Abdul-Jabbar is one of the best to play in the NBA, he is the NBA’s all-time leading scorer, with 38,387 points, an average of 24.6 points per game, and also bright in 17,440 rebounds, an average of 11.2 rebounds per game, and had 3,189 blocks in his career, an average of 2.5 blocks per game.
During his career with the NBA’s Milwaukee Bucks and Los Angeles Lakers from 1969 to 1989, Abdul-Jabbar won six NBA championships and a record six regular season MVP Awards.
On top of those feats Abdul-Jabbar was also named the 1970 Rookie of the Year and was named to the NBA All-Rookie team that year. He won two NBA Finals MVP’s in 1971 an 1985. He was named an NBA All-Star 19 times, from 1970-1977, and 1979-1989. He was named to the All-NBA First Team 10 times, and five times to the All-NBA Second Team. He was a two-time NBA scoring champion in 1971 and 1972. Was the NBA leading rebounder in 1976.
But it wasn’t just his offense that made Abdul-Jabbar special, it was his defense too. He was named to the NBA All-Defensive First Team five times, and the NBA All-Defensive Second Team six times. He was the NBA’s block leader four-times during his career.
After he retired from the NBA Abdul-Jabbar no. 33 jersey was retired by the Los Angeles Lakers and the Milwaukee Bucks.
In 1996, he was named to the NBA’s 50th Anniversary All-Time Team.
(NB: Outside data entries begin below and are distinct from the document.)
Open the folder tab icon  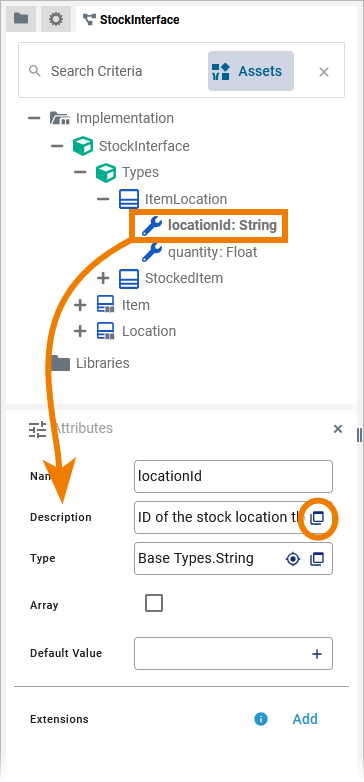(x=21, y=19)
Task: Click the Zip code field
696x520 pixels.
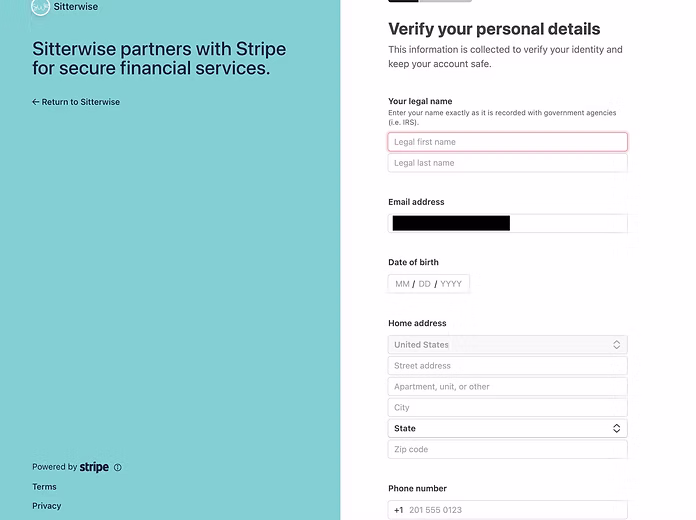Action: pos(507,450)
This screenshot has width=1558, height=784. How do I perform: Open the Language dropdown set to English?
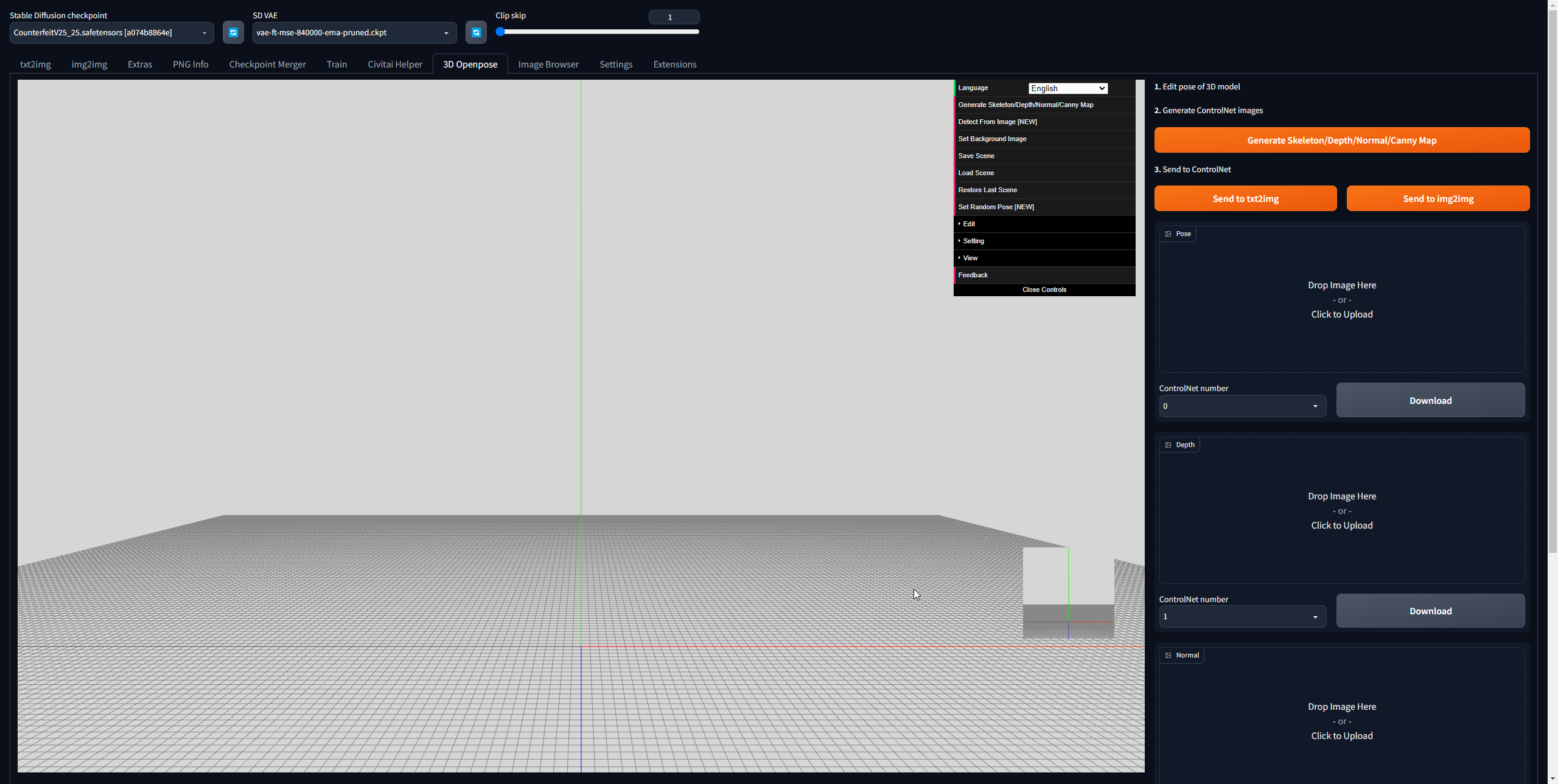pos(1067,88)
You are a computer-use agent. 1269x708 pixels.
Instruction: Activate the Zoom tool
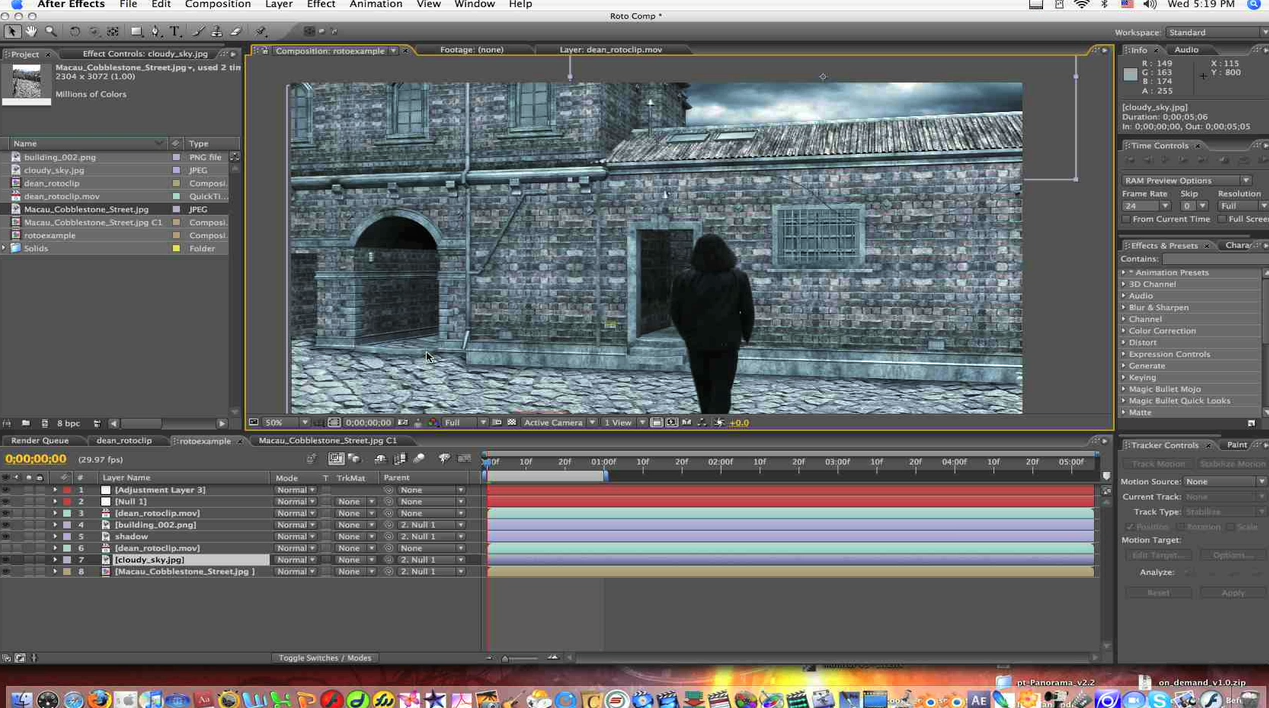(x=51, y=32)
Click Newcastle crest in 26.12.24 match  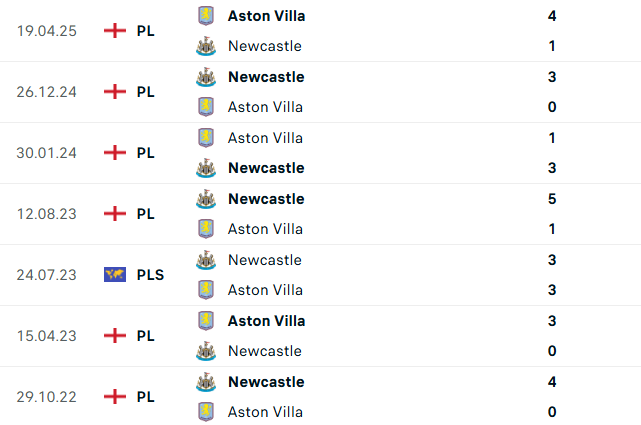[206, 77]
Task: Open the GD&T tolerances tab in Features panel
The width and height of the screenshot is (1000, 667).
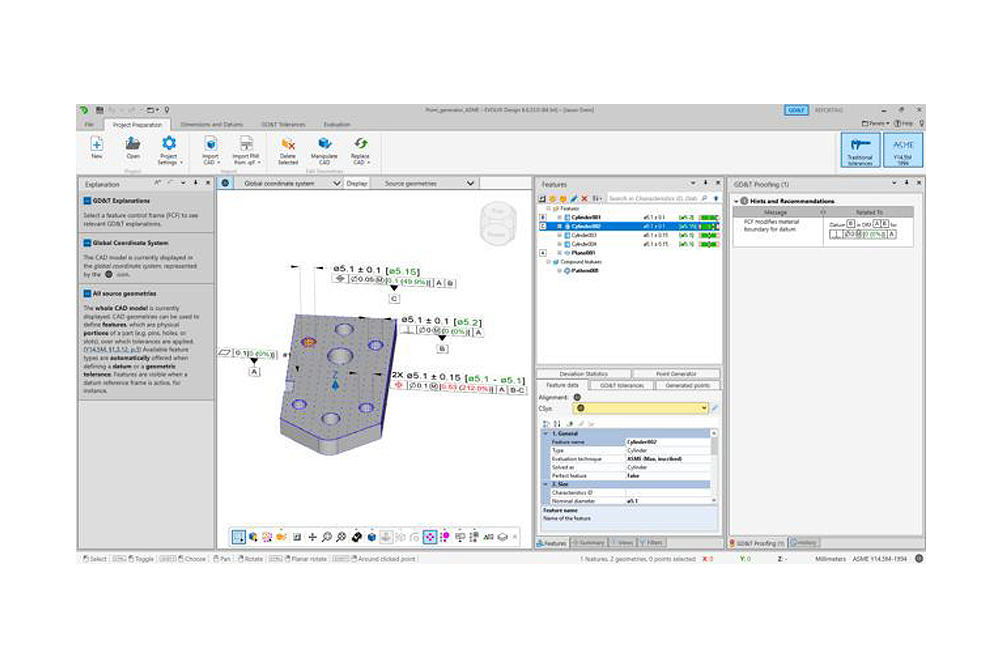Action: point(622,385)
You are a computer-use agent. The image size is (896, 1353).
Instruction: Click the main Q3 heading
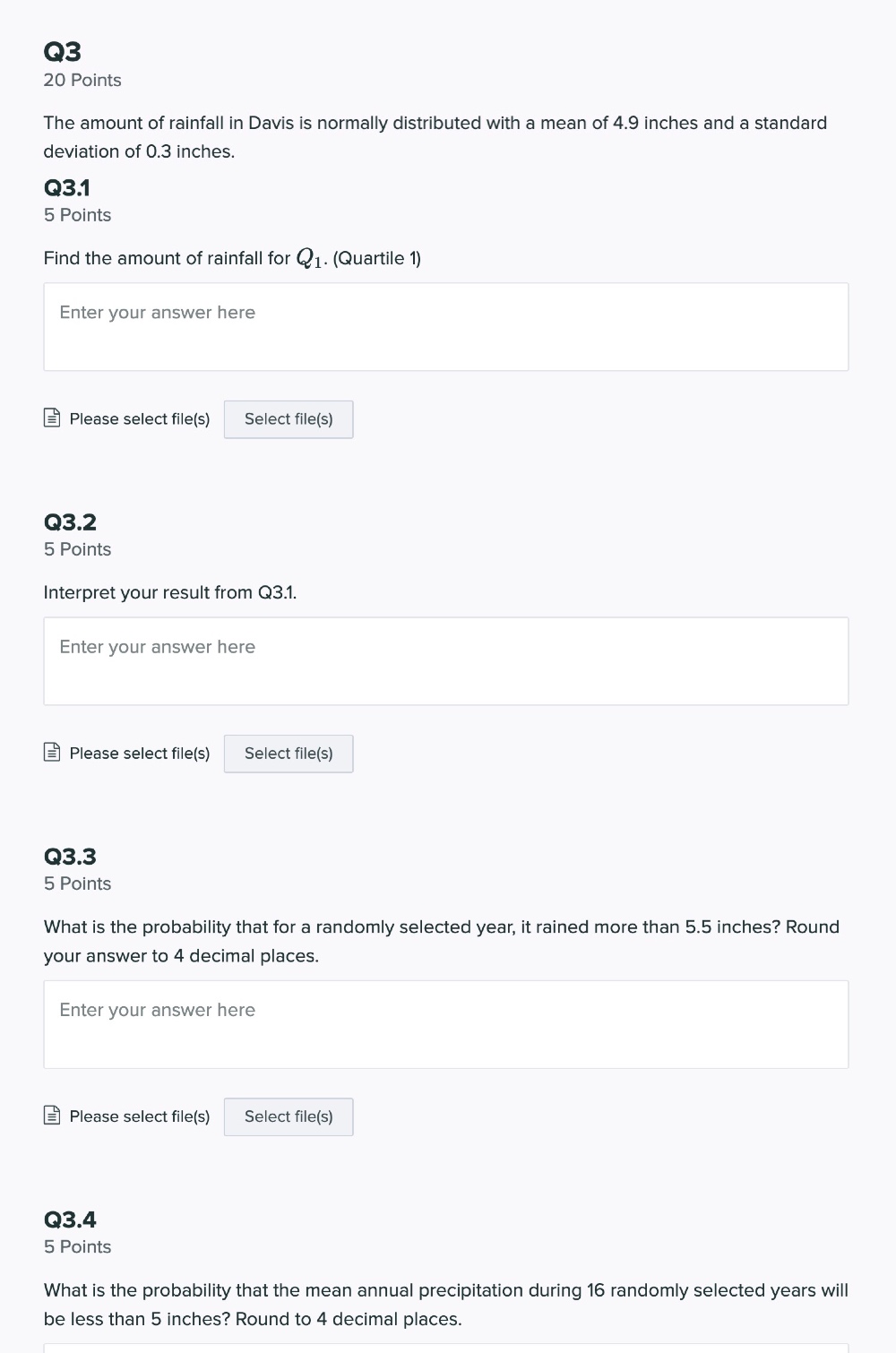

Abdul-Jabbar was also well known for his trademark "sky-hook", a hook shot in which he bent his entire body (rather than just the arm) like a straw in one fluid motion to raise the ball and then release it at the highest point of his arm's arching motion. Combined with his long arms and great height (7 feet 2 inches), the sky hook was difficult for a defender to block without goaltending. It was a reliable and feared offensive weapon and contributed to his high lifetime field goal percentage of .559. As a twist, he was adept at shooting the skyhook with either hand, which made him even more difficult to defend against. According to Abdul-Jabbar, he learned the move in fifth grade after practicing with the Mikan Drill and soon learned to value it, as it was "the only shot I could use that didn't get smashed back in my face".